In it we watch a meeting of weapon dealers. During this gathering one of the guests, a bald Russian-looking guy, is growing in statue to a gargantuan size until it explodes into a flood of blood, destroying all the other guests.
‘Babylon’ impresses with its many detailed human-like plasticine puppets, its virtuoso stop motion animation and its elaborate set. But it suffers from slowness, ugly sound design and a very bad soundtrack, involving an all too long speech by the chairman of the weapon dealers. The end result is too tiresome and too vague to impress.
Watch ‘Babylon’ yourself and tell me what you think:
‘Babylon’ is available on the DVD ‘Aardman Classics’
Director: Peter Lord & David Sproxton
Release Date: 1978
Rating: ★★
Review:
‘Confessions of a Foyer Girl’ is the second film in Aardman’s revolutionary ‘Animated Conversations’ series.

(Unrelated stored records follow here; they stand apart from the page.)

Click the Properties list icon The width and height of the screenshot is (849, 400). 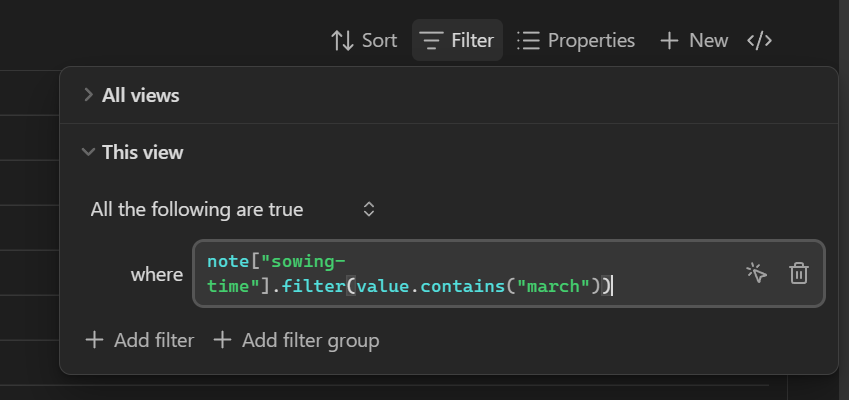click(528, 41)
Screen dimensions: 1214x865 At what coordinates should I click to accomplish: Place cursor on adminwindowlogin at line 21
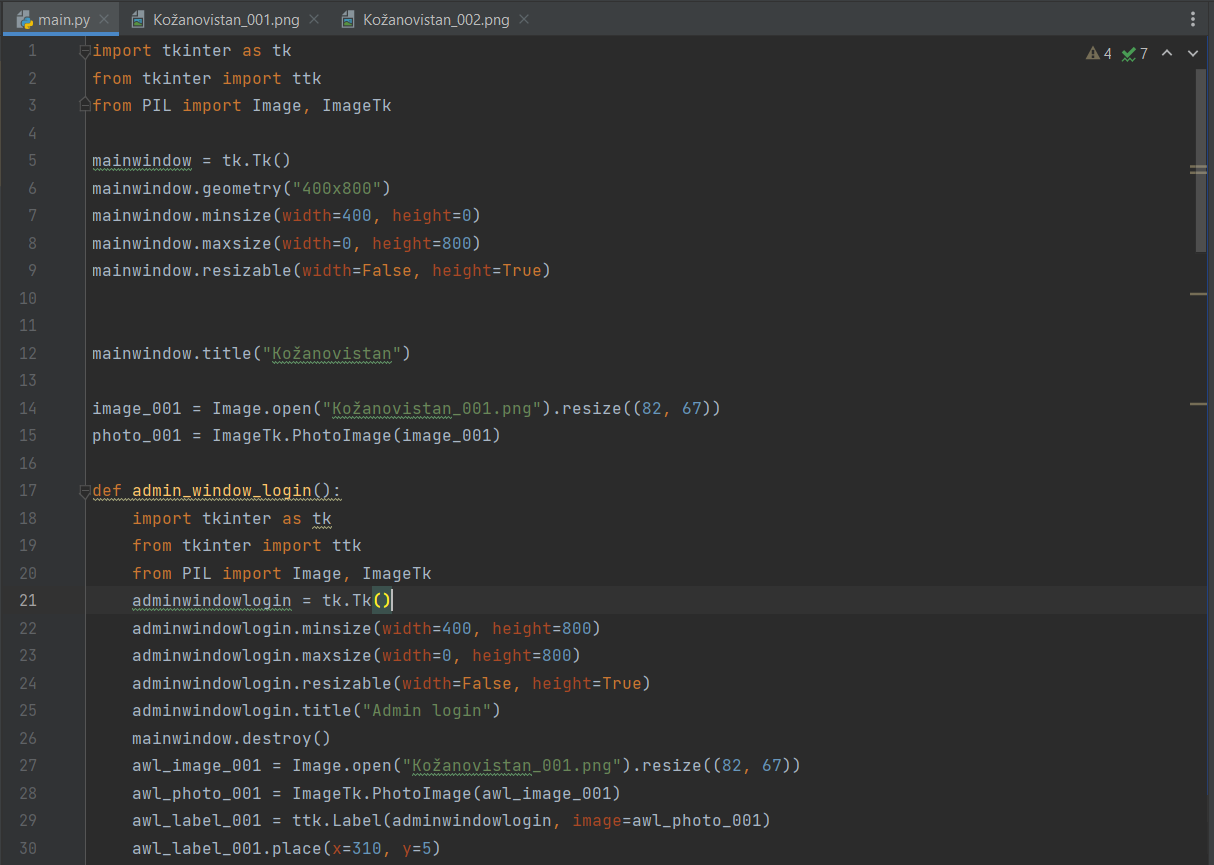click(x=210, y=600)
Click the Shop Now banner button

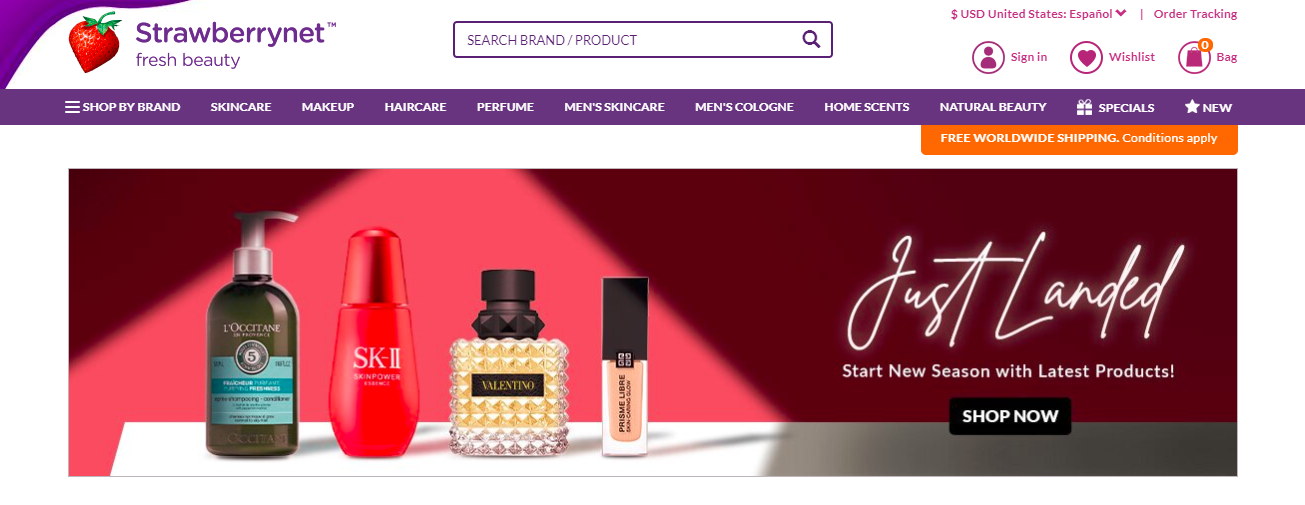pyautogui.click(x=1010, y=416)
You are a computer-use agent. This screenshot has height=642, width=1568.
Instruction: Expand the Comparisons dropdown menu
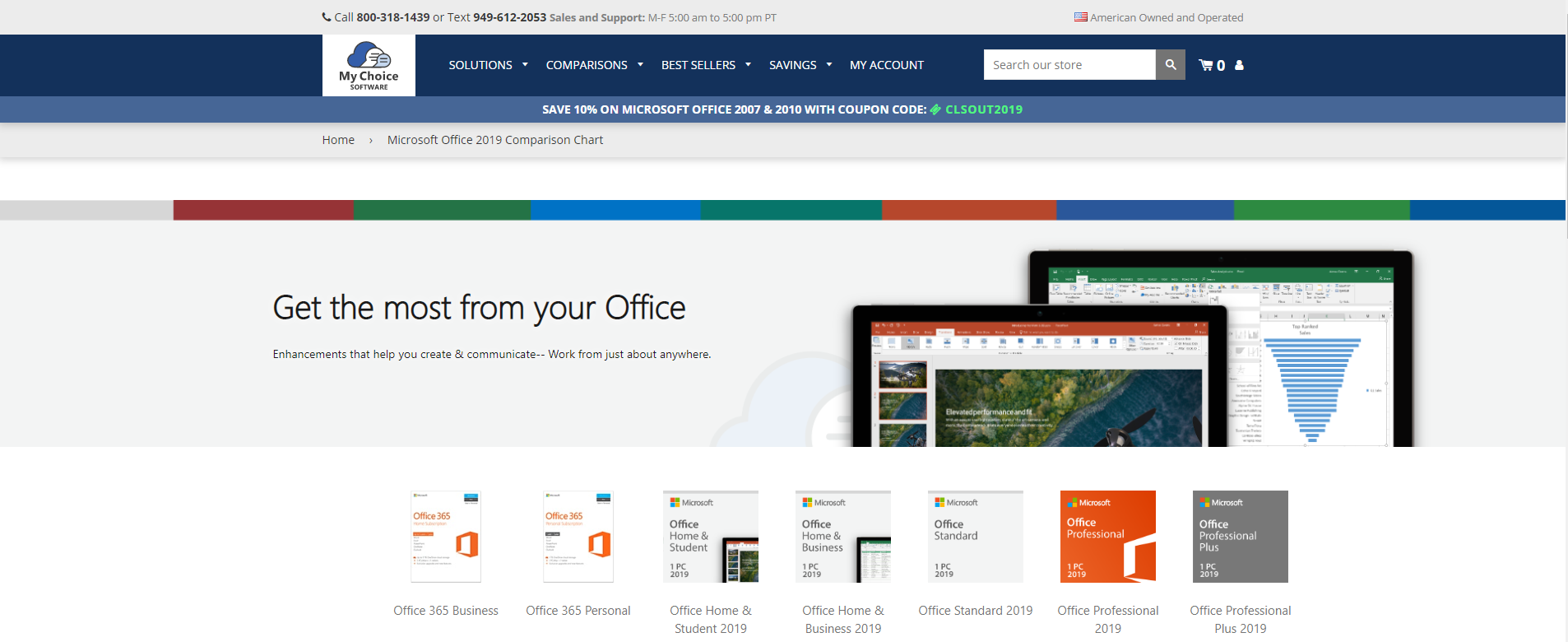click(594, 65)
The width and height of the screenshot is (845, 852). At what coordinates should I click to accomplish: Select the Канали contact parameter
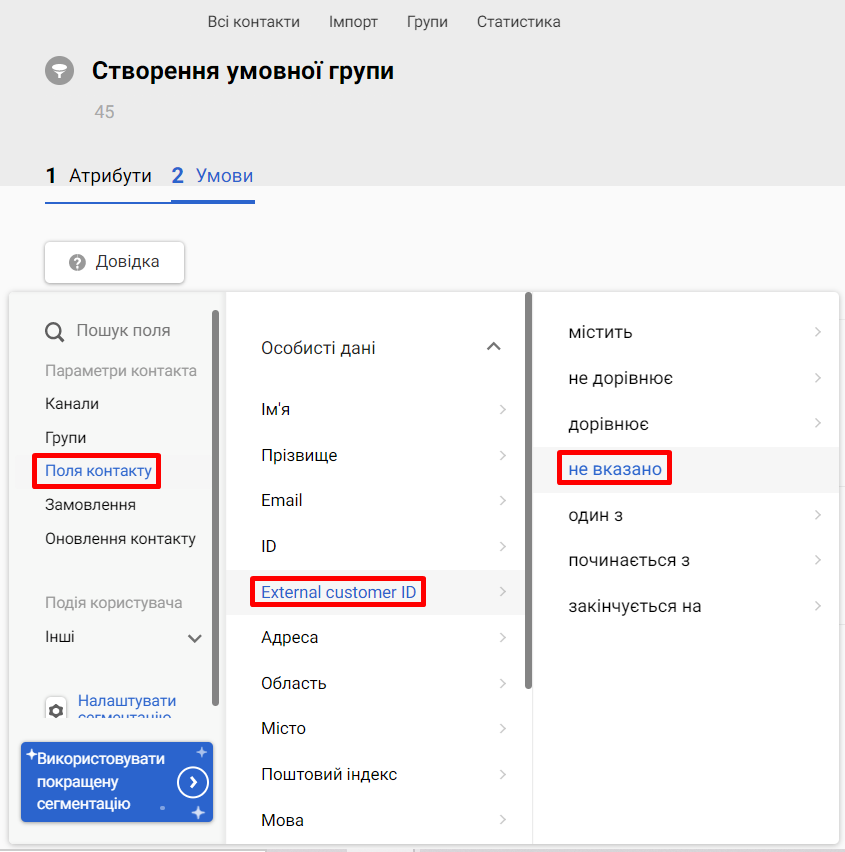pos(72,404)
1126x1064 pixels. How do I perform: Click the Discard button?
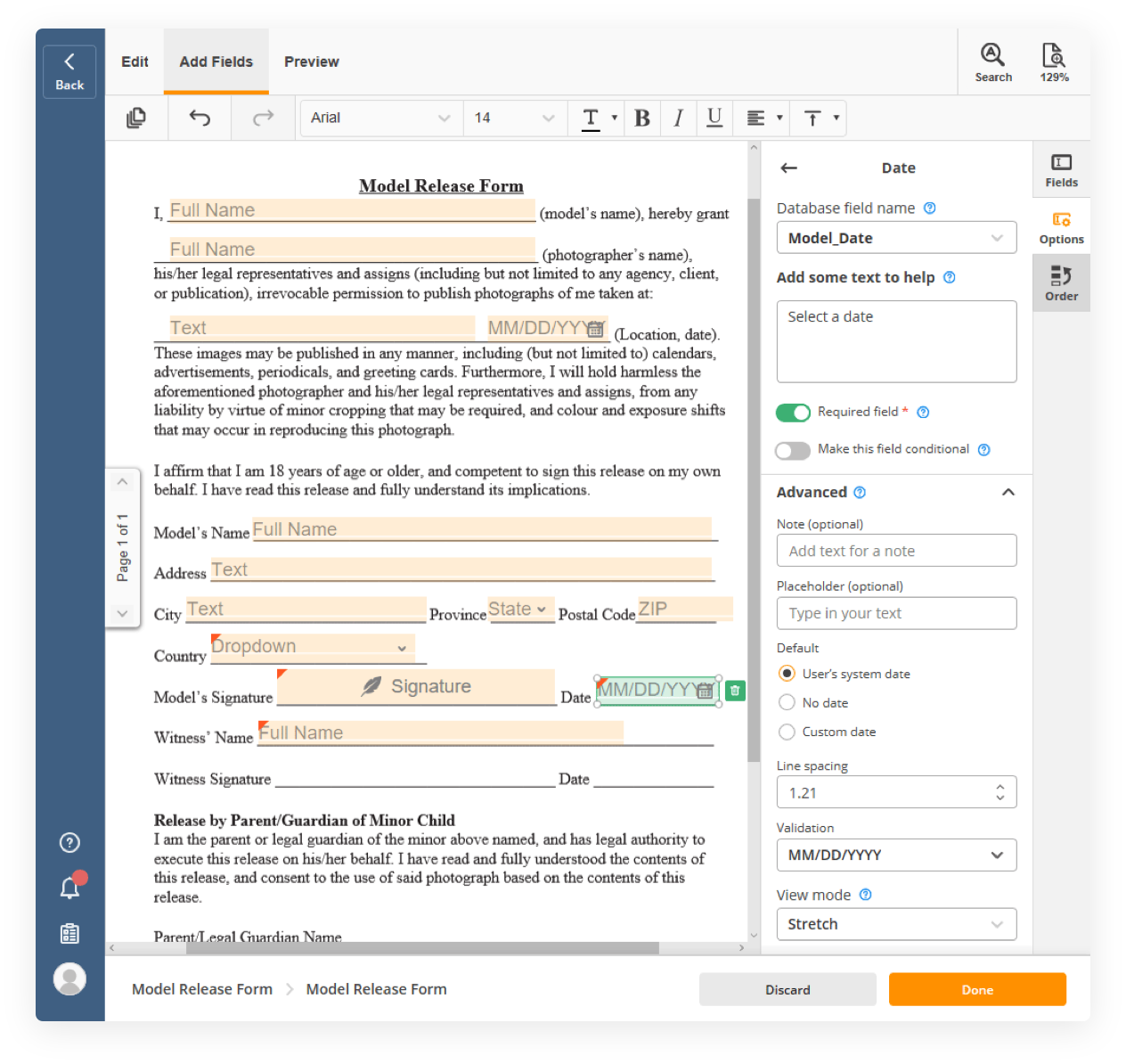787,989
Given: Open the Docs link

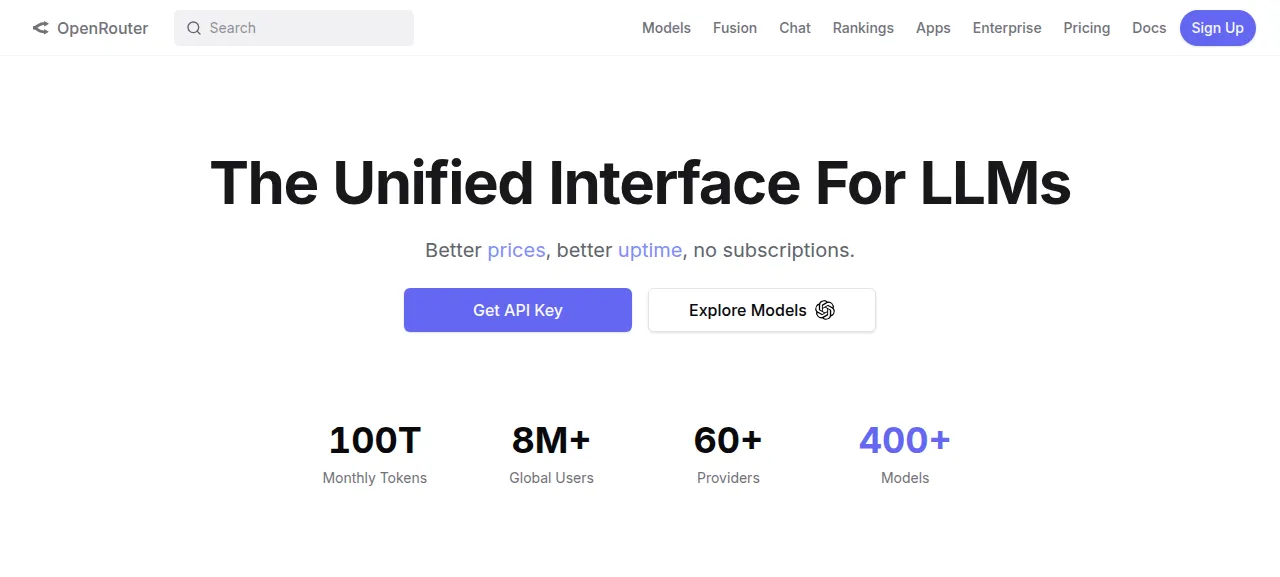Looking at the screenshot, I should click(1149, 28).
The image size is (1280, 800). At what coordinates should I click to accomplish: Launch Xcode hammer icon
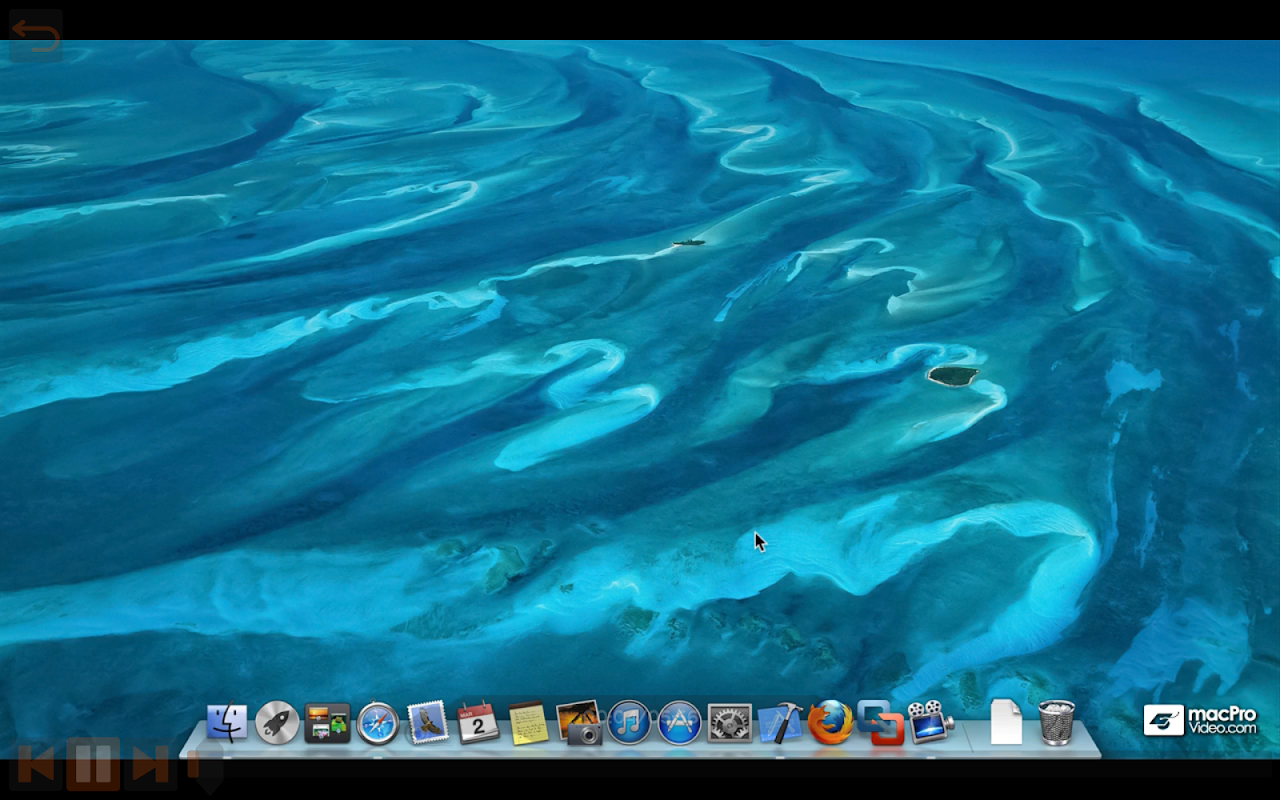(x=780, y=723)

Like its predecessor, ‘Down & Out‘, the film uses recorded dialogue. This time we hear two foyer girls chatting in a cinema. The dialogue is hard to understand and the lip-synch is not as good as in ‘Down & out’. Moreover, the animation is associated with seemingly unrelated stock live action footage, which leads to a film, which is both experimental and vague. The result never quite works and the result must be called a failure.
‘Confessions of a Foyer Girl’ is available on the DVD ‘Aardman Classics’
Director: Peter Lord & David Sproxton
Release Date: 1978
Rating: ★★★★★
Review:
‘Down & out’ is the first film in Aardman’s ‘animated conversations’ series and the British studio’s first masterpiece.
The very idea of using dialogue from real life is revolutionary enough, but to use it for clay animation with lip-synch is a masterstroke. Moreover, the animation of the plasticine figures is startling: it lacks the exaggerations of normal animation, but uses small gestures and real movements, like scratching one’s nose or belly, instead. The animation continues realistically even when not supported by the soundtrack. The result is uncannily realistic, making the drama of an old, confused man asking for food and shelter, but being turned down at an Salvation army office, extra tragic.
With this film Aardman single-handedly invented the ‘animated documentary’, a genre which would lead to fantastic films like ‘Ryan’ and ‘Waltz with Bashir’ in the 2000s.